### EXERCISE OBJECTIVE:
Retype the records that follow, every line exactly as written.

### GIVEN RECORDS:
***
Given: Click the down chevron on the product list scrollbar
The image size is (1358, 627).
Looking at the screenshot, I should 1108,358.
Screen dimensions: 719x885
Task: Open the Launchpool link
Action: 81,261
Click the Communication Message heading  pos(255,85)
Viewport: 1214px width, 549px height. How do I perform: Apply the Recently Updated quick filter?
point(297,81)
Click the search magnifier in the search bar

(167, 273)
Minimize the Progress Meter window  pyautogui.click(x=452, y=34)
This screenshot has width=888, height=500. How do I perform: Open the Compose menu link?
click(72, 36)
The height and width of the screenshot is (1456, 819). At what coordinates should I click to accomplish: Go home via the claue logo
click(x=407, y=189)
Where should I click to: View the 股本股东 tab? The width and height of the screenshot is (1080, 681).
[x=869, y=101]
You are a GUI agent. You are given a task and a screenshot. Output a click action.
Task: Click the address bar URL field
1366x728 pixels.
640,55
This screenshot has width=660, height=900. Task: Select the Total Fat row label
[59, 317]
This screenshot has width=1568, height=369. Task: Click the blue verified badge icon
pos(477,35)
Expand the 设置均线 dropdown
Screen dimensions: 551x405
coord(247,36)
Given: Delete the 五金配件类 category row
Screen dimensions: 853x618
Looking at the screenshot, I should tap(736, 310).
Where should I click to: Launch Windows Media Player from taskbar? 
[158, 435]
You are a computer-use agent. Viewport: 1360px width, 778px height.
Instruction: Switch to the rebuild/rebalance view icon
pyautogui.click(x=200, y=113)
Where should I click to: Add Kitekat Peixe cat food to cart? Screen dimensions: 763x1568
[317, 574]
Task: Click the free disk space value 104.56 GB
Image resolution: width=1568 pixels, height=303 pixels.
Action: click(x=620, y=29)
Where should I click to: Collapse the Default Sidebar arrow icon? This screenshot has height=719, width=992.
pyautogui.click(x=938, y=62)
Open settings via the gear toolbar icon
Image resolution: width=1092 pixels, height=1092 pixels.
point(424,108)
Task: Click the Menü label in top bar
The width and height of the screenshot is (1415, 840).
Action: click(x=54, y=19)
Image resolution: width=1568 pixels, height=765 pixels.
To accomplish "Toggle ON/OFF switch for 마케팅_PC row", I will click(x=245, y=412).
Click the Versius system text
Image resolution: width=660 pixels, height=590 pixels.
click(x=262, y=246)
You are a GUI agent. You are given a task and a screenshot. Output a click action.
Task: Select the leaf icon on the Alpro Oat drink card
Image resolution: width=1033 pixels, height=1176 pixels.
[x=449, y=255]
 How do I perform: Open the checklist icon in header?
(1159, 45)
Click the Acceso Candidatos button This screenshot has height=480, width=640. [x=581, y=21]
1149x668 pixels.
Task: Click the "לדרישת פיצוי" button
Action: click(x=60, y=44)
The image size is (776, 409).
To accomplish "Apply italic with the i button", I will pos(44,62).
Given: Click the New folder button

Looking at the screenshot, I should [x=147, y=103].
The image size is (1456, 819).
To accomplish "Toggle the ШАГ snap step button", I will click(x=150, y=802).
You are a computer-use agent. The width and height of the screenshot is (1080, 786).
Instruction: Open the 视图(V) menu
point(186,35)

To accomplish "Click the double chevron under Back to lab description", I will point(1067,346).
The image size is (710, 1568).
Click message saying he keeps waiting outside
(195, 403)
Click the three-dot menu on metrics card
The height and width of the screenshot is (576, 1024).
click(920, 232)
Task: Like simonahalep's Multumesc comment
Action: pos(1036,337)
***
### RESULT OF THIS EXERCISE:
Given: Click the down chevron on the product list scrollbar
The image size is (1358, 627).
Looking at the screenshot, I should 1108,358.
Screen dimensions: 719x885
Task: Open the Launchpool link
Action: 81,261
Click the Communication Message heading  pos(255,85)
Viewport: 1214px width, 549px height. How do I perform: Apply the Recently Updated quick filter?
point(297,81)
Click the search magnifier in the search bar

(167, 273)
Minimize the Progress Meter window  pyautogui.click(x=452, y=34)
This screenshot has width=888, height=500. How do I perform: Open the Compose menu link?
click(72, 36)
The height and width of the screenshot is (1456, 819). At what coordinates should I click to accomplish: Go home via the claue logo
click(x=407, y=189)
Where should I click to: View the 股本股东 tab? The width and height of the screenshot is (1080, 681).
[x=869, y=101]
You are a GUI agent. You are given a task and a screenshot. Output a click action.
Task: Click the address bar URL field
1366x728 pixels.
640,55
This screenshot has width=660, height=900. Task: Select the Total Fat row label
[59, 317]
This screenshot has width=1568, height=369. Task: Click the blue verified badge icon
pos(477,35)
Expand the 设置均线 dropdown
Screen dimensions: 551x405
coord(247,36)
Given: Delete the 五金配件类 category row
Screen dimensions: 853x618
Looking at the screenshot, I should tap(736, 310).
Where should I click to: Launch Windows Media Player from taskbar? 
[158, 435]
You are a computer-use agent. Viewport: 1360px width, 778px height.
Instruction: Switch to the rebuild/rebalance view icon
pyautogui.click(x=200, y=113)
Where should I click to: Add Kitekat Peixe cat food to cart? Screen dimensions: 763x1568
[317, 574]
Task: Click the free disk space value 104.56 GB
Image resolution: width=1568 pixels, height=303 pixels.
Action: click(x=620, y=29)
Where should I click to: Collapse the Default Sidebar arrow icon? This screenshot has height=719, width=992.
pyautogui.click(x=938, y=62)
Open settings via the gear toolbar icon
Image resolution: width=1092 pixels, height=1092 pixels.
point(424,108)
Task: Click the Menü label in top bar
The width and height of the screenshot is (1415, 840).
Action: click(x=54, y=19)
Image resolution: width=1568 pixels, height=765 pixels.
To accomplish "Toggle ON/OFF switch for 마케팅_PC row", I will click(x=245, y=412).
Click the Versius system text
Image resolution: width=660 pixels, height=590 pixels.
click(x=262, y=246)
You are a GUI agent. You are given a task and a screenshot. Output a click action.
Task: Select the leaf icon on the Alpro Oat drink card
Image resolution: width=1033 pixels, height=1176 pixels.
[x=449, y=255]
 How do I perform: Open the checklist icon in header?
(1159, 45)
Click the Acceso Candidatos button This screenshot has height=480, width=640. [x=581, y=21]
1149x668 pixels.
Task: Click the "לדרישת פיצוי" button
Action: click(x=60, y=44)
The image size is (776, 409).
To accomplish "Apply italic with the i button", I will pos(44,62).
Given: Click the New folder button

Looking at the screenshot, I should [x=147, y=103].
The image size is (1456, 819).
To accomplish "Toggle the ШАГ snap step button", I will click(x=150, y=802).
You are a computer-use agent. The width and height of the screenshot is (1080, 786).
Instruction: Open the 视图(V) menu
point(186,35)

To accomplish "Click the double chevron under Back to lab description", I will point(1067,346).
The image size is (710, 1568).
Click message saying he keeps waiting outside
(195, 403)
Click the three-dot menu on metrics card
The height and width of the screenshot is (576, 1024).
click(920, 232)
Task: Like simonahalep's Multumesc comment
Action: pos(1036,337)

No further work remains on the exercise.